Day Count Convention:  

30/360

CUSIP / ISIN:  

10922NAG8 / US10922NAG88

Joint Book-Running Managers:  

BofA Securities, Inc.

Goldman Sachs & Co. LLC

Wells Fargo Securities, LLC

Barclays Capital Inc.

J.P. Morgan Securities LLC

BNP Paribas Securities Corp.

HSBC Securities (USA) Inc.

Morgan Stanley & Co. LLC

PNC Capital Markets LLC

U.S. Bancorp Investments, Inc.

Co-Managers:  

Credit Agricole Securities (USA) Inc.

Fifth Third Securities, Inc.

American Veterans Group, PBC

* The rating of the Notes should be evaluated independently from similar ratings of other securities. A securities rating is not a recommendation to buy, sell or hold securities and may be subject to review, revision, suspension, reduction or withdrawal at any time by the assigning rating agency.

** We expect that delivery of the Notes will be made against payment therefor on or about June 2, 2020, which is the third business day following the date of this pricing term sheet (such settlement cycle being referred to as “T+3”). Under Rule15c6-1 of the SEC under the Securities Exchange Act of 1934, as amended, trades in the secondary market generally are required to settle in two business days unless the parties to such trade expressly agree otherwise. Accordingly, purchasers who wish to trade the Notes earlier than the second business day before June 2, 2020 will be required, by virtue of the fact that the Notes initially will settle T+3, to specify an alternative settlement cycle at the time of any such trade to prevent failed settlement. Purchasers of the Notes who wish to trade the Notes prior to their date of delivery hereunder should consult their own advisors.

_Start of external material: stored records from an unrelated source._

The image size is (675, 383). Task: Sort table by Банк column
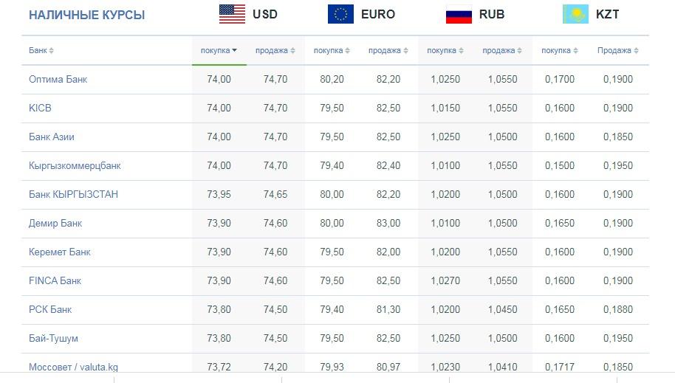[x=41, y=50]
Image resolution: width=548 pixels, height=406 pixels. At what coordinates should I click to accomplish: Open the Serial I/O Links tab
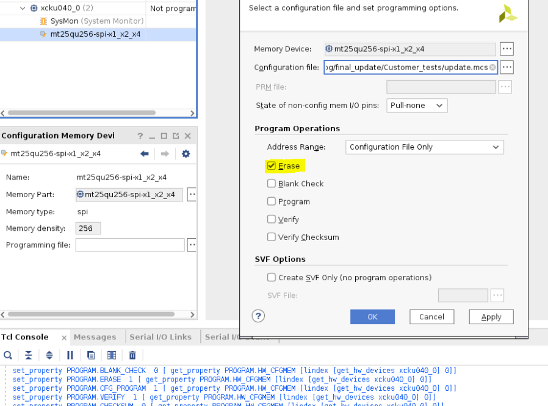point(160,337)
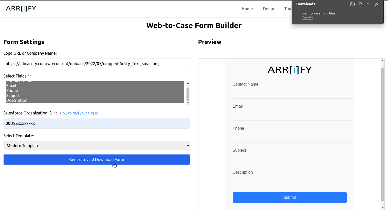Open the Demo page
The image size is (388, 216).
click(268, 9)
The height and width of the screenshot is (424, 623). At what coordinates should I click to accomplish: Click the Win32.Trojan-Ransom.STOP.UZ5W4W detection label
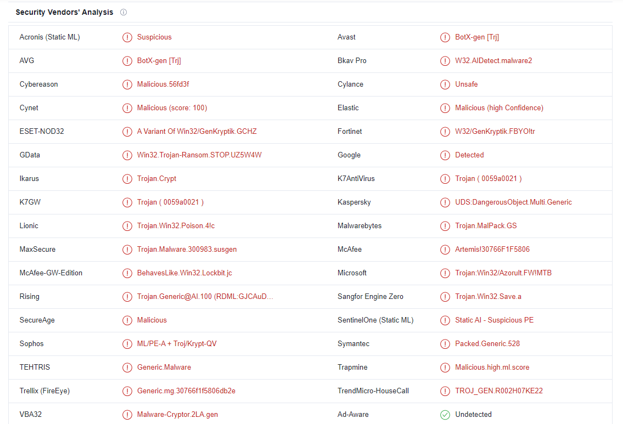coord(199,155)
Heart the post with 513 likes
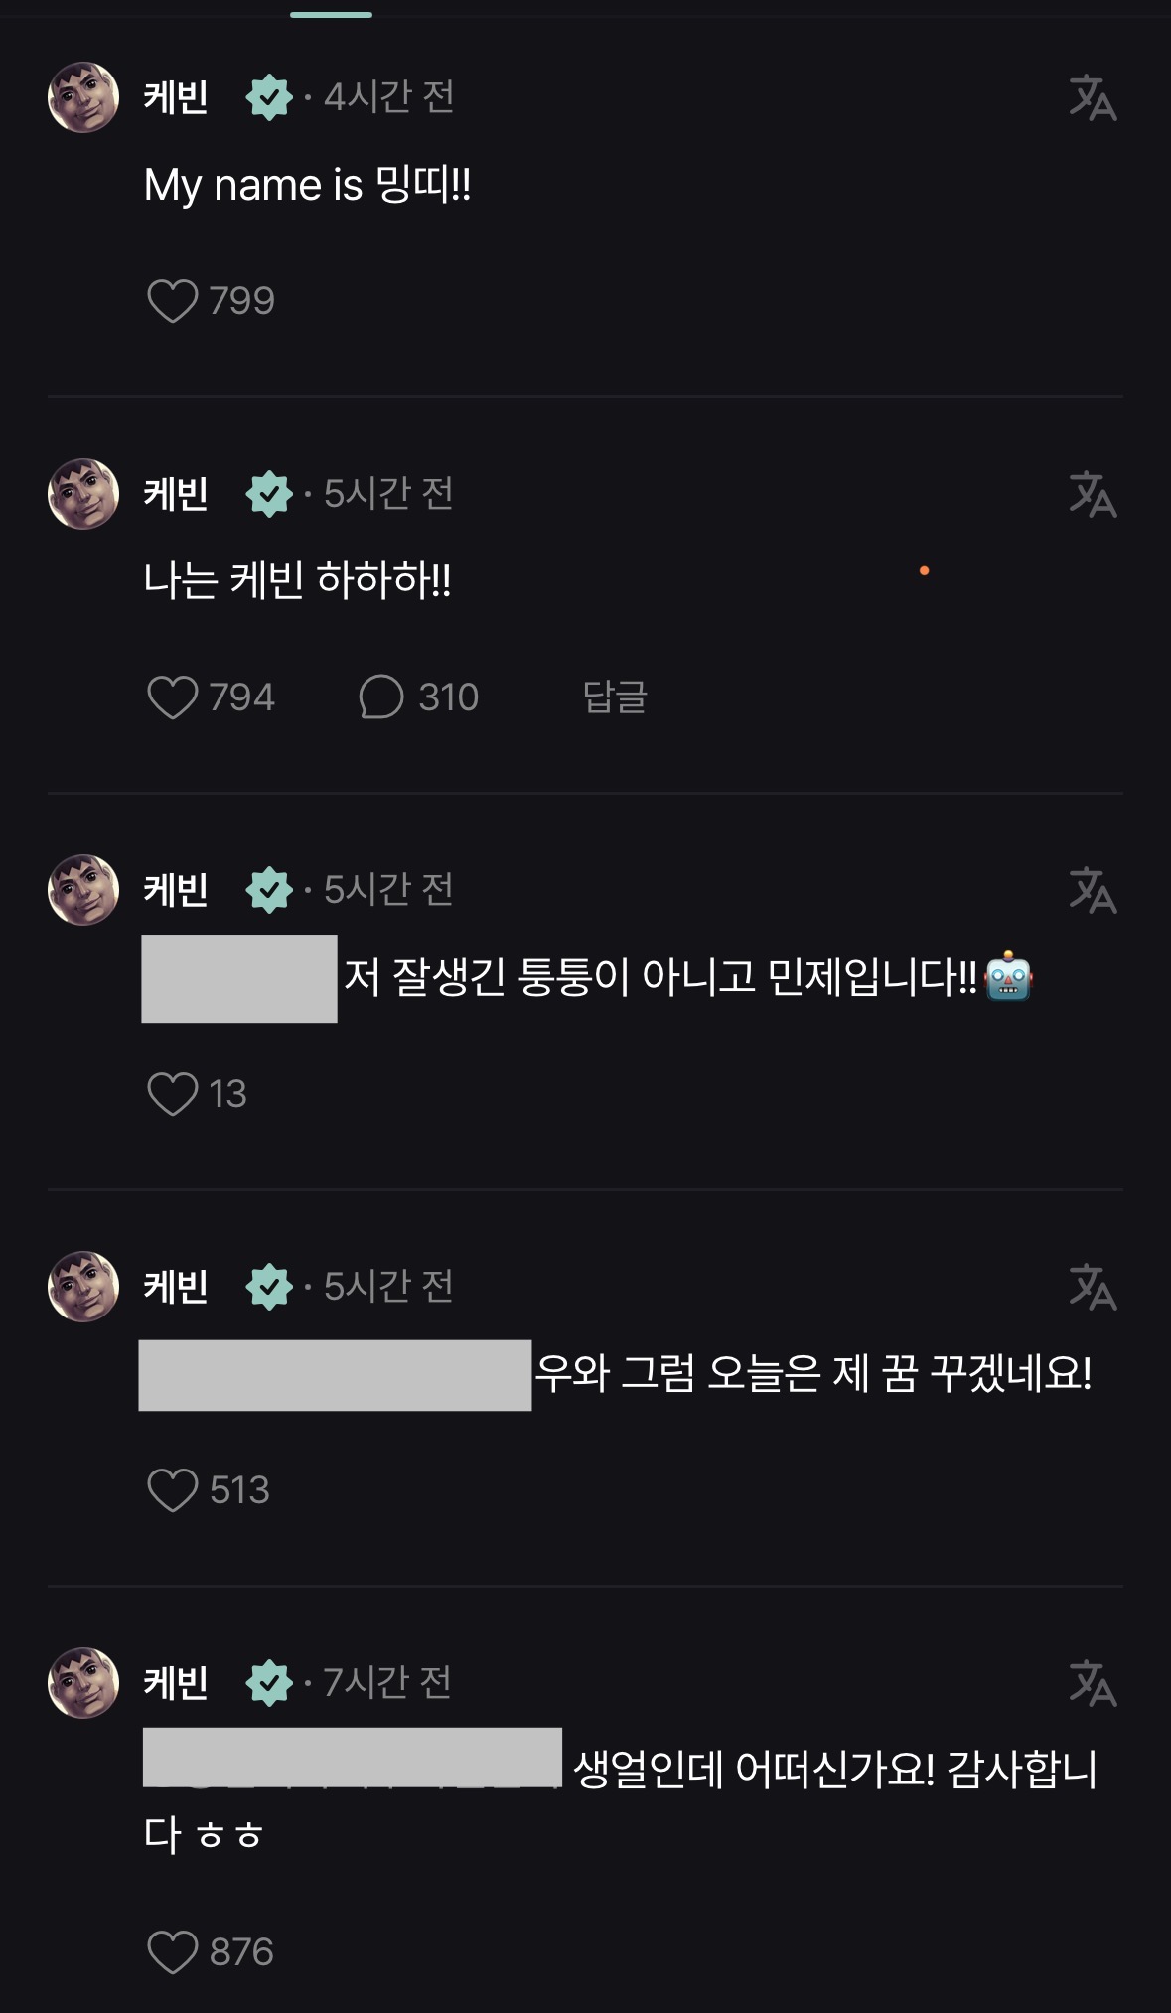1171x2013 pixels. [x=173, y=1490]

The Issuer has filed a registration statement (including a prospectus) and the Preliminary Prospectus Supplement with the U.S. Securities and Exchange Commission (the “SEC”) for the offering to which this communication relates. Before you invest, you should read the Preliminary Prospectus Supplement and the prospectus in that registration statement and other documents the Issuer has filed with the SEC for more complete information about the Issuer and this offering. You may obtain these documents free of charge by visiting EDGAR on the SEC web site at www.sec.gov. Alternatively, the Issuer, any underwriter or any dealer participating in the offering will arrange to send you the Preliminary Prospectus Supplement (or, when available, the final prospectus supplement) and the accompanying prospectus if you request it by calling BofA Securities, Inc. toll-free at1-800-294-1322, Goldman Sachs & Co. LLC toll-free at1-866-471-2526, or Wells Fargo Securities, LLC toll-free at1-800-645-3751.

Any disclaimer or other notice that may appear below is not applicable to this communication and should be disregarded. Such disclaimer or notice was automatically generated as a result of this communication being sent by Bloomberg or another email system.